Каргин ожидал из станицы чего угодно, только не такой бумажки. «Сергей Ильич обещал махнуть рукой на распаханную Семеном залежь. Оказывается, нет, вытерпел, рыжий боров, взял да и заварил кашу. Недаром вчера в Орловскую ездил. Морду такому человеку набить следует. Когда Платон у Никулы Лопатина залежь оттяпал, так он с пеной у рта за Платона стоял. А тут за несчастную четвертину земли и меня подвел и Семену насолил».
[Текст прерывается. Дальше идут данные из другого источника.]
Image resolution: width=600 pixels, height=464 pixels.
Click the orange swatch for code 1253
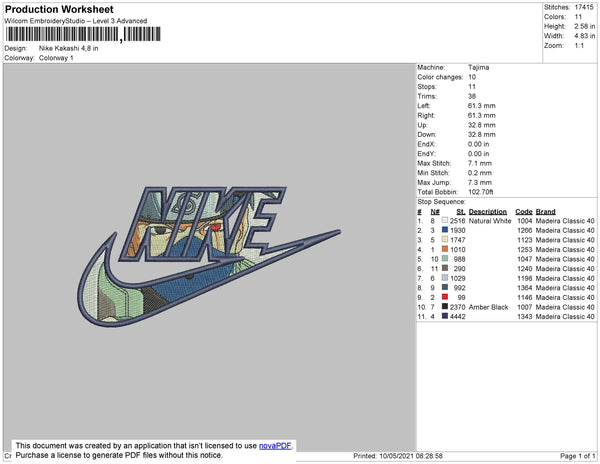(445, 249)
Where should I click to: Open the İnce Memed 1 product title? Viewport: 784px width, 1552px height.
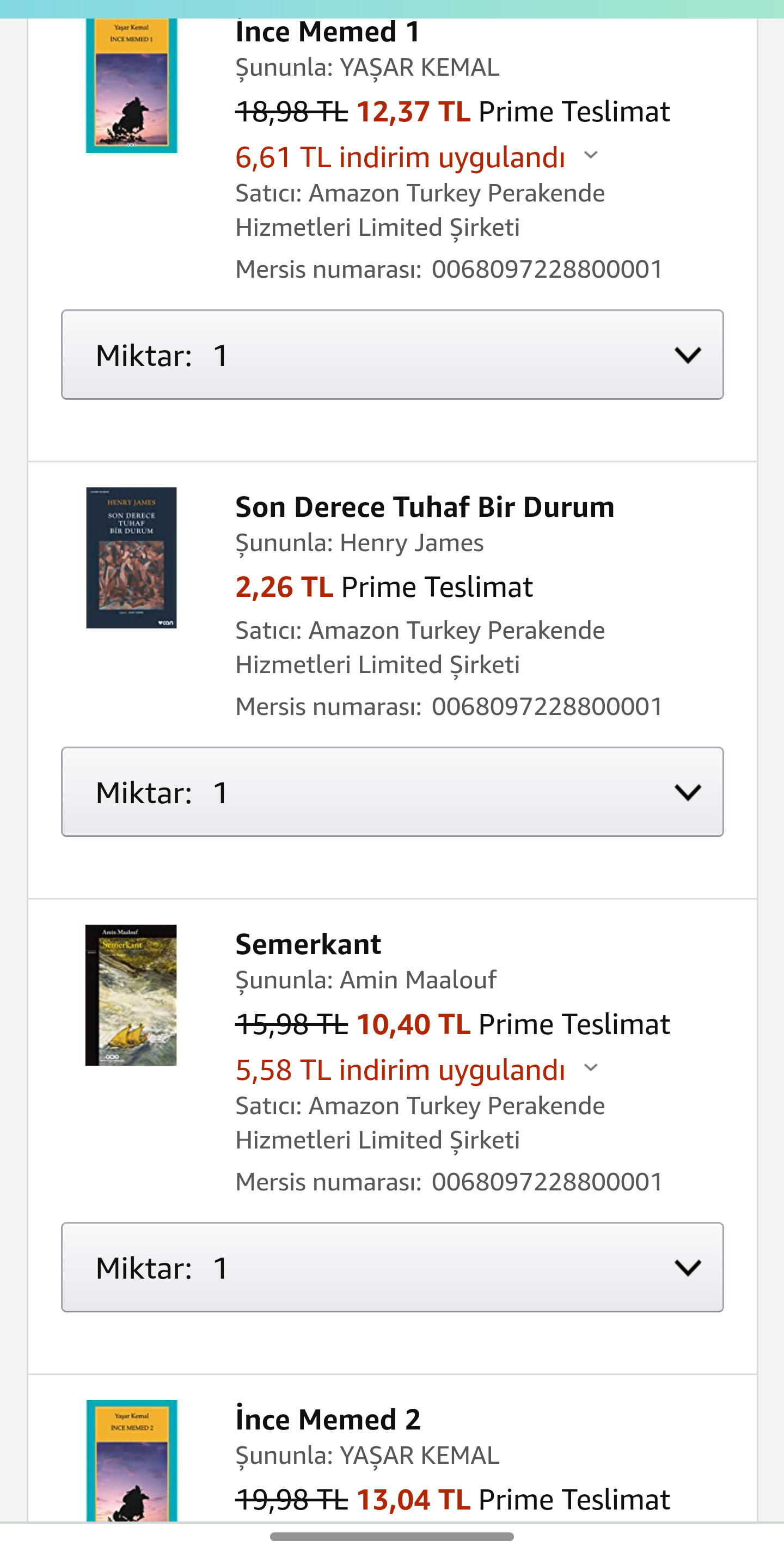[328, 33]
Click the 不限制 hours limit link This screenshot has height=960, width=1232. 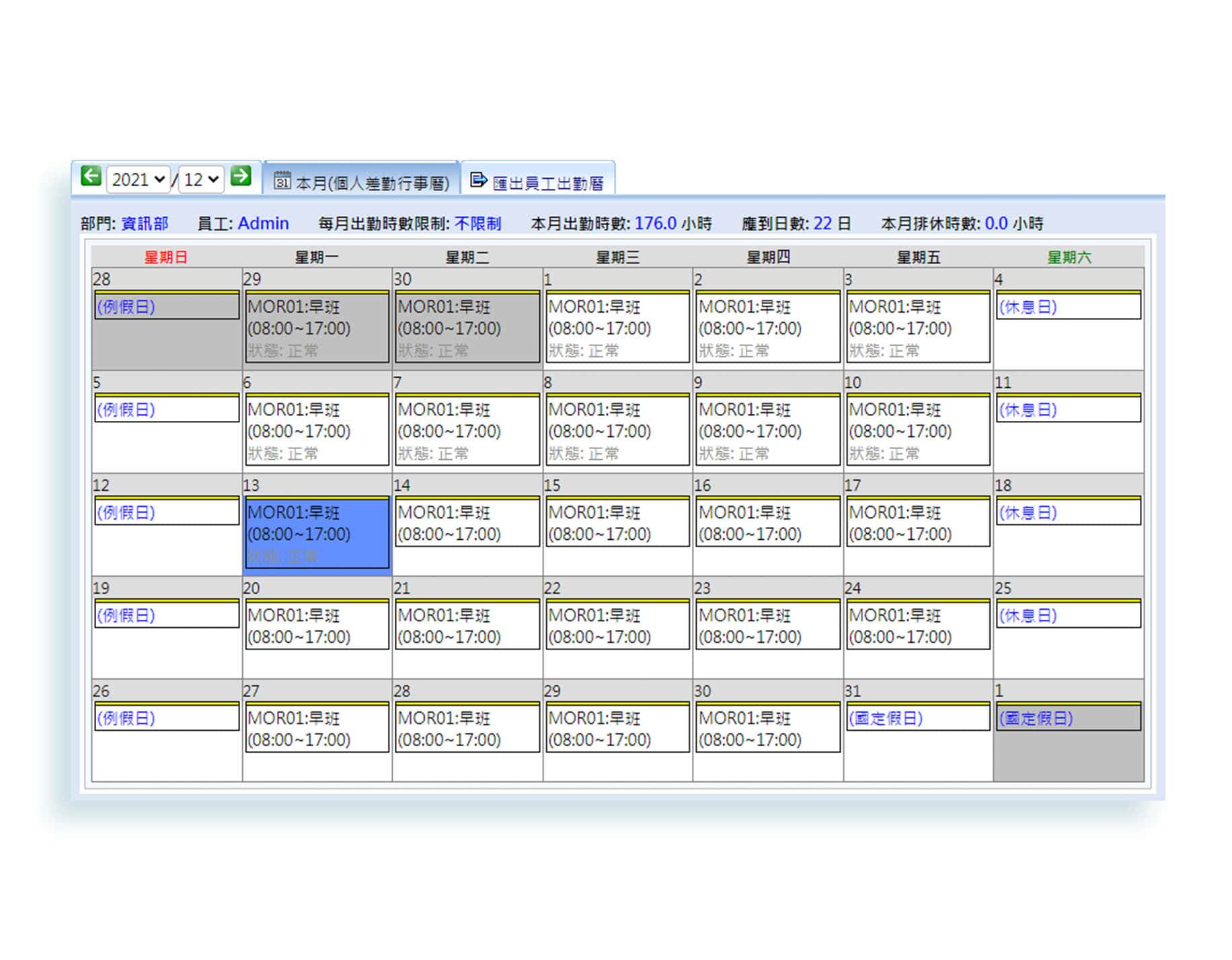coord(477,223)
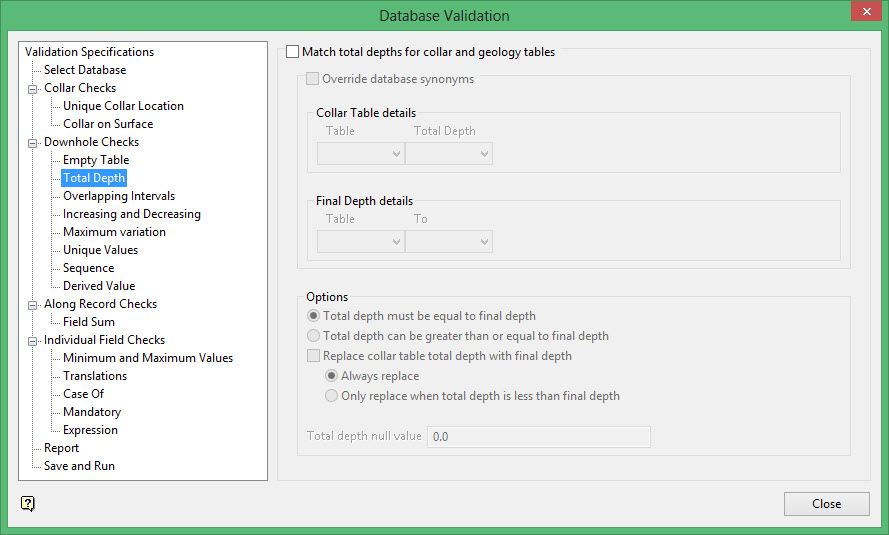
Task: Collapse the Downhole Checks tree node
Action: click(x=32, y=142)
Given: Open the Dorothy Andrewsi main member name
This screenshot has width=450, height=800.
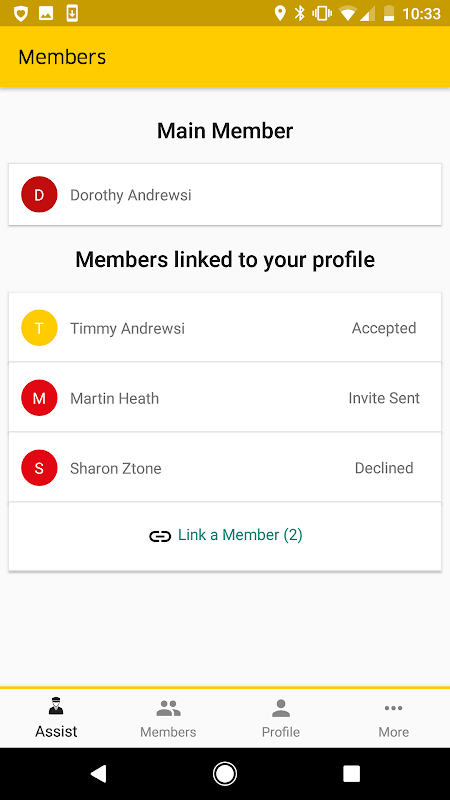Looking at the screenshot, I should [131, 195].
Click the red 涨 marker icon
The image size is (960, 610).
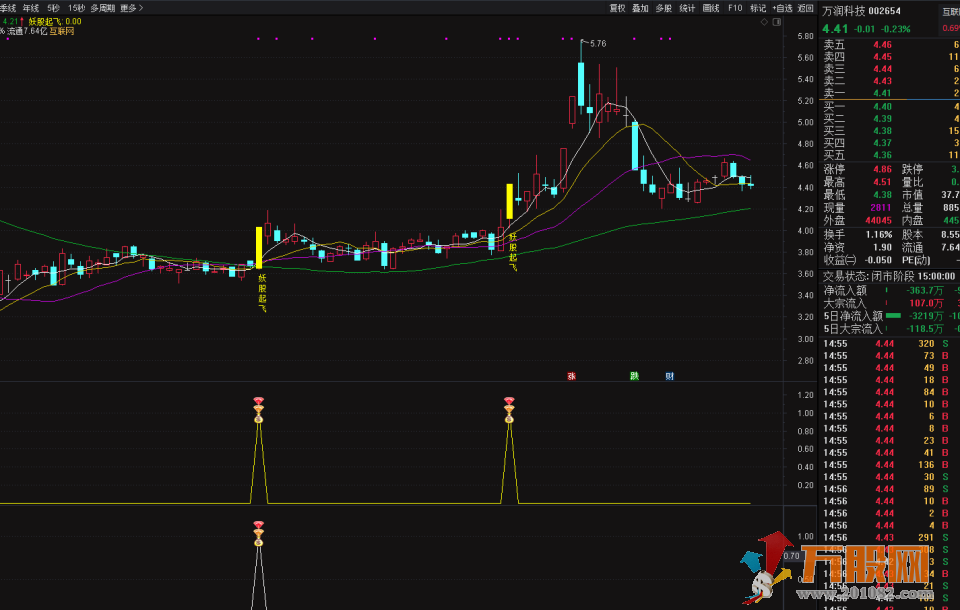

Каргин желчно харкнул в песок. «Расхлебывай вот теперь эту кашу из-за черта». Повернувшись, рассерженным бугаем метнулся Каргин в дом. На ступеньках крыльца сидел и протирал заспанные глаза Митька. Каргин пнул его носком сапога в босую ногу и пронесся мимо, прокричав:

— Не садись на дорогу, балда!

Из двора с ведром парного молока подошла Серафима. Митька пожаловался ей:

— Братуха Елисей что-то задурил. Прямо рвет и мечет. Мне ни за что ни про что такую побатуху закатил, что прямо в кишках заныло.

— Мало он тебе отвалил. Тебя колом надо двинуть, колом.

— Да чего я наделал-то?

— Дрыхнешь до позднешенька, будто барин какой. Люди-то уже пашут давно, а ты дрыхнешь…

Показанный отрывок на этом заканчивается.